__Your instructions__
Copy the records below word for word, leaving out the pictures.

__Exercise materials__

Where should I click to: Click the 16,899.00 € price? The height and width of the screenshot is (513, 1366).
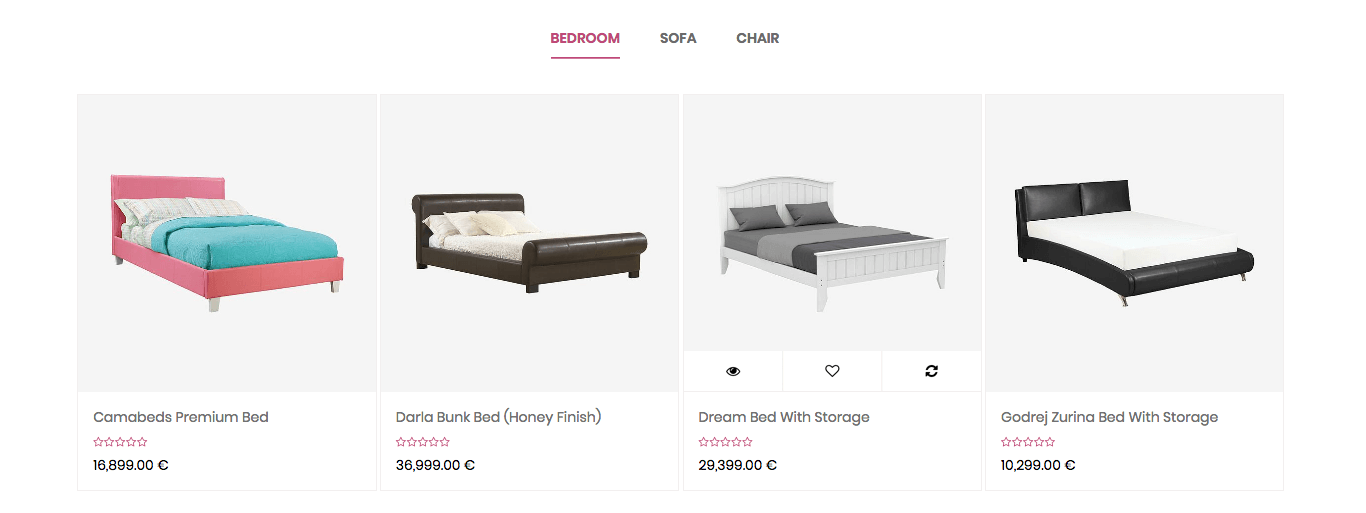click(x=131, y=465)
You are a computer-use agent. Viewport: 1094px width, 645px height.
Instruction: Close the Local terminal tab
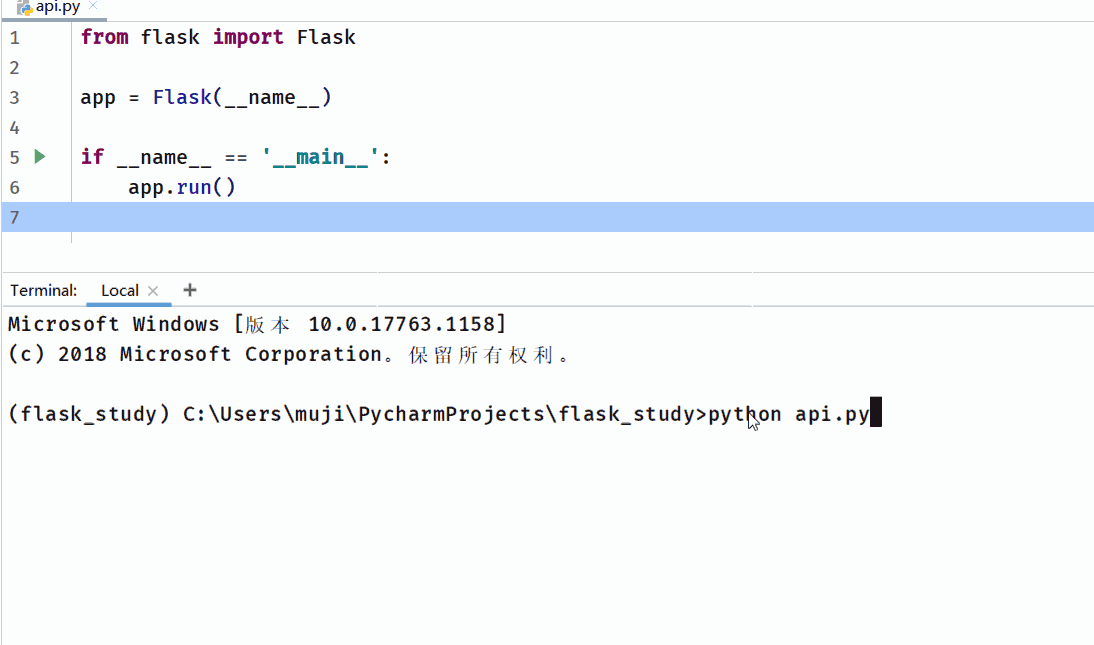coord(153,290)
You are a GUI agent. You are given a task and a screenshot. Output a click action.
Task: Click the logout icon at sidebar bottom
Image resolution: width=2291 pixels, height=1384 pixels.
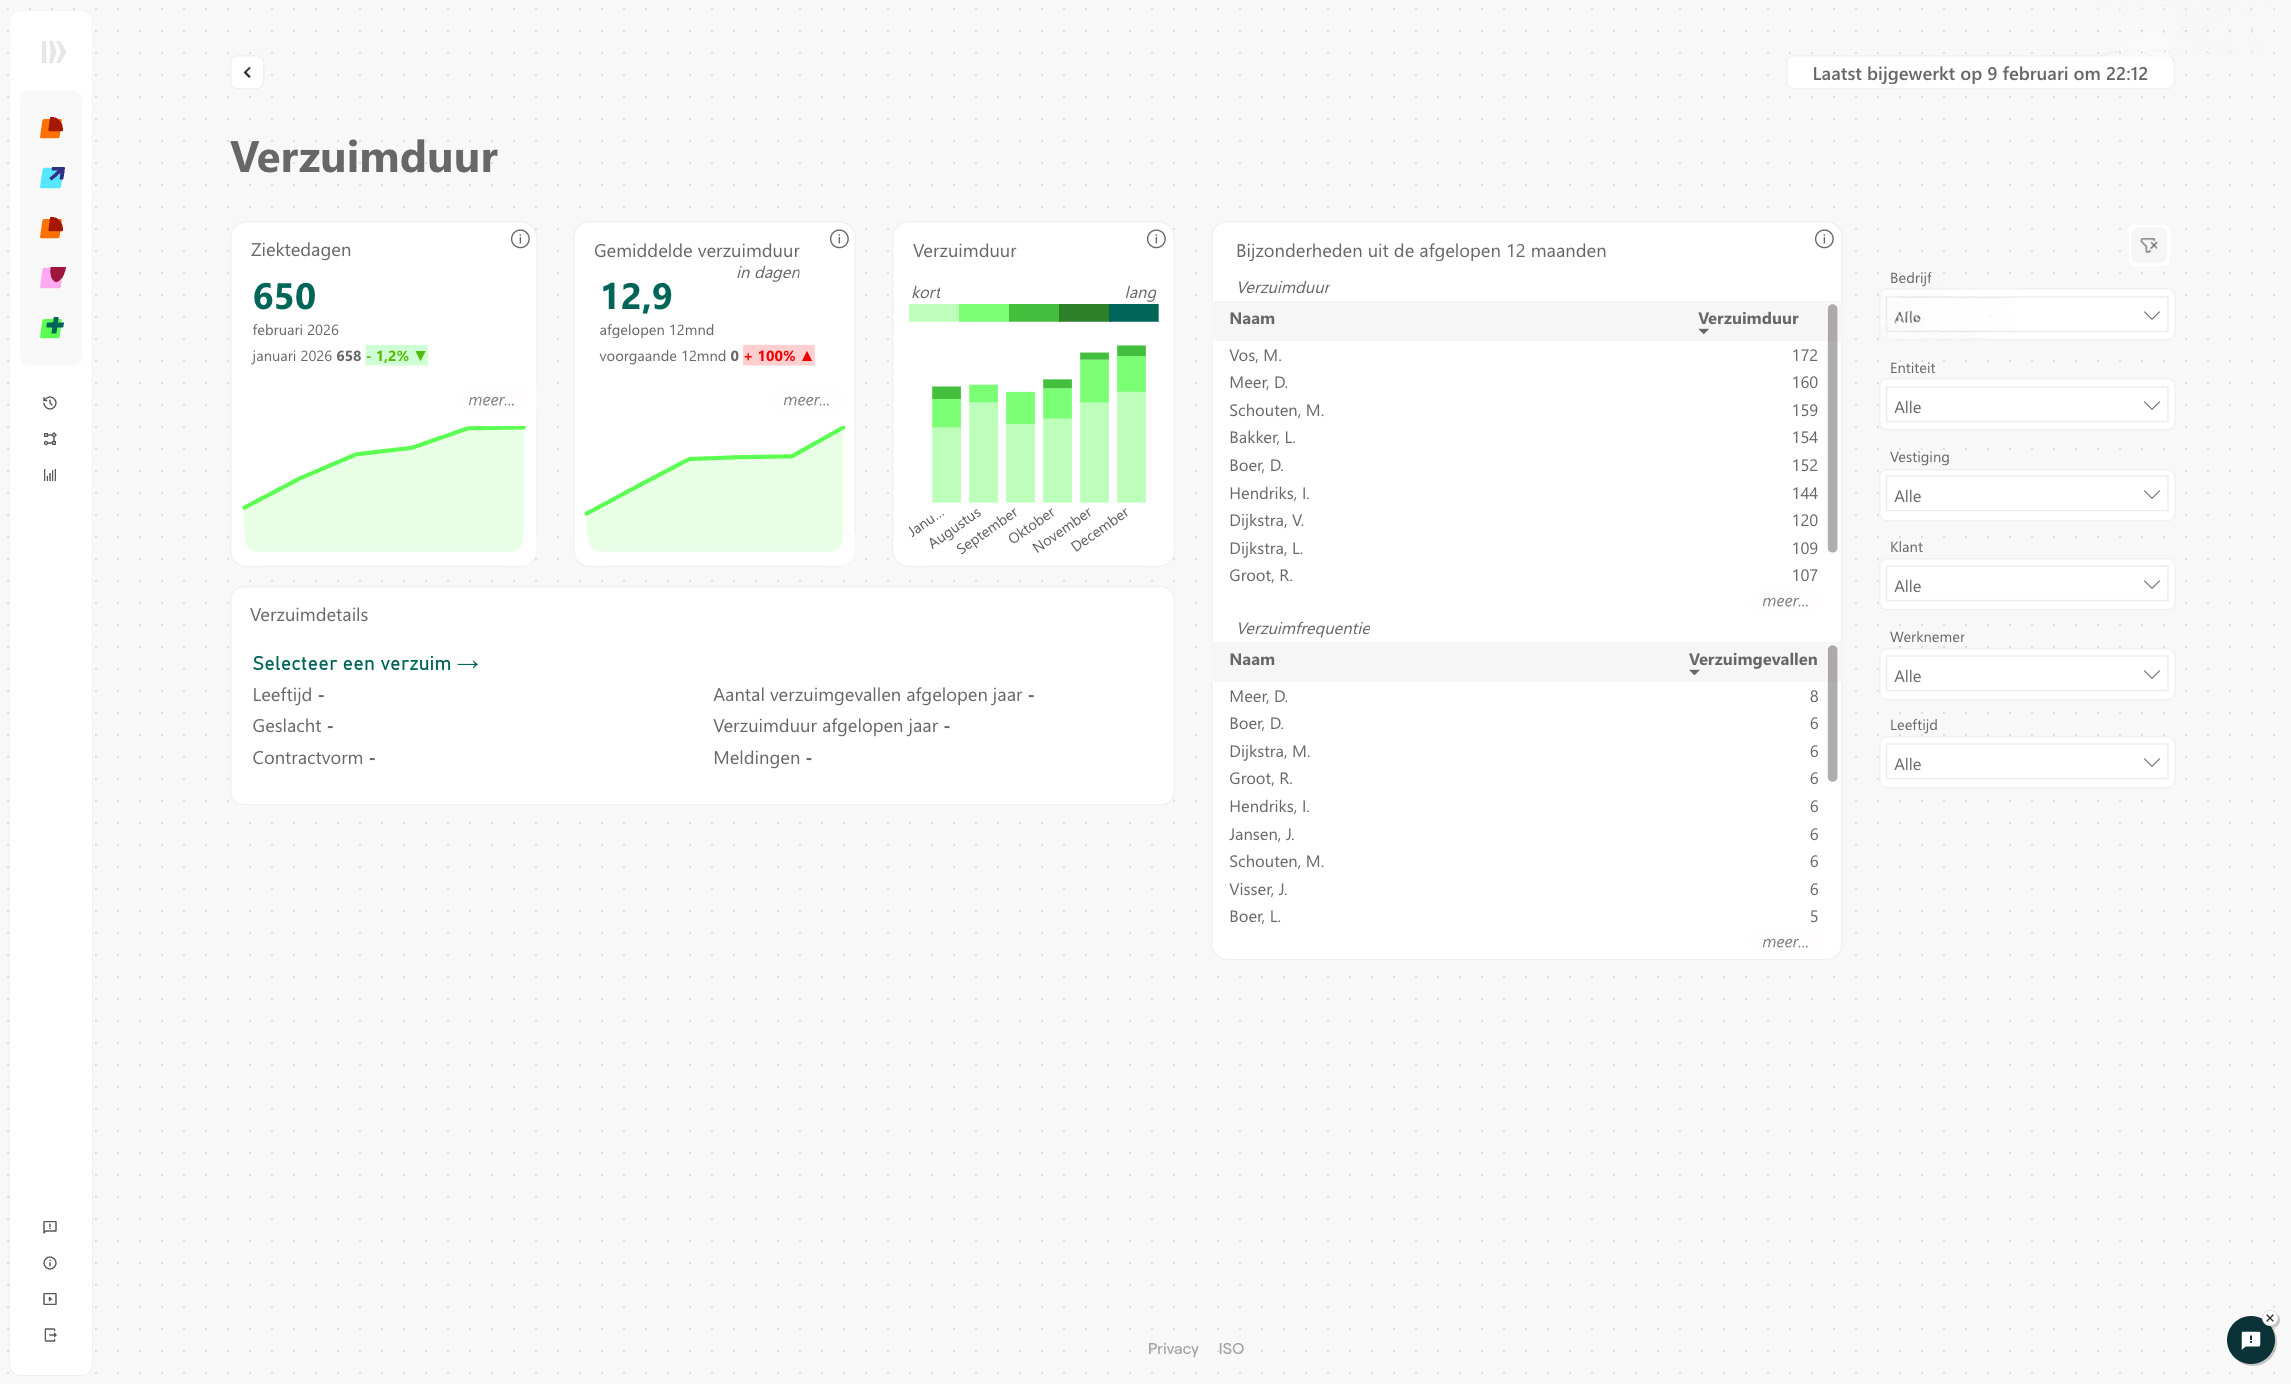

__Worked solution__
Where should I click to: Click the 16,899.00 € price? The height and width of the screenshot is (513, 1366).
click(x=131, y=465)
You are a computer-use agent. Viewport: 1094px width, 645px height.
Instruction: Close the Local terminal tab
coord(153,290)
You are a GUI agent. You are given a task and a screenshot. Output a click action.
Task: Click the logout icon at sidebar bottom
Image resolution: width=2291 pixels, height=1384 pixels.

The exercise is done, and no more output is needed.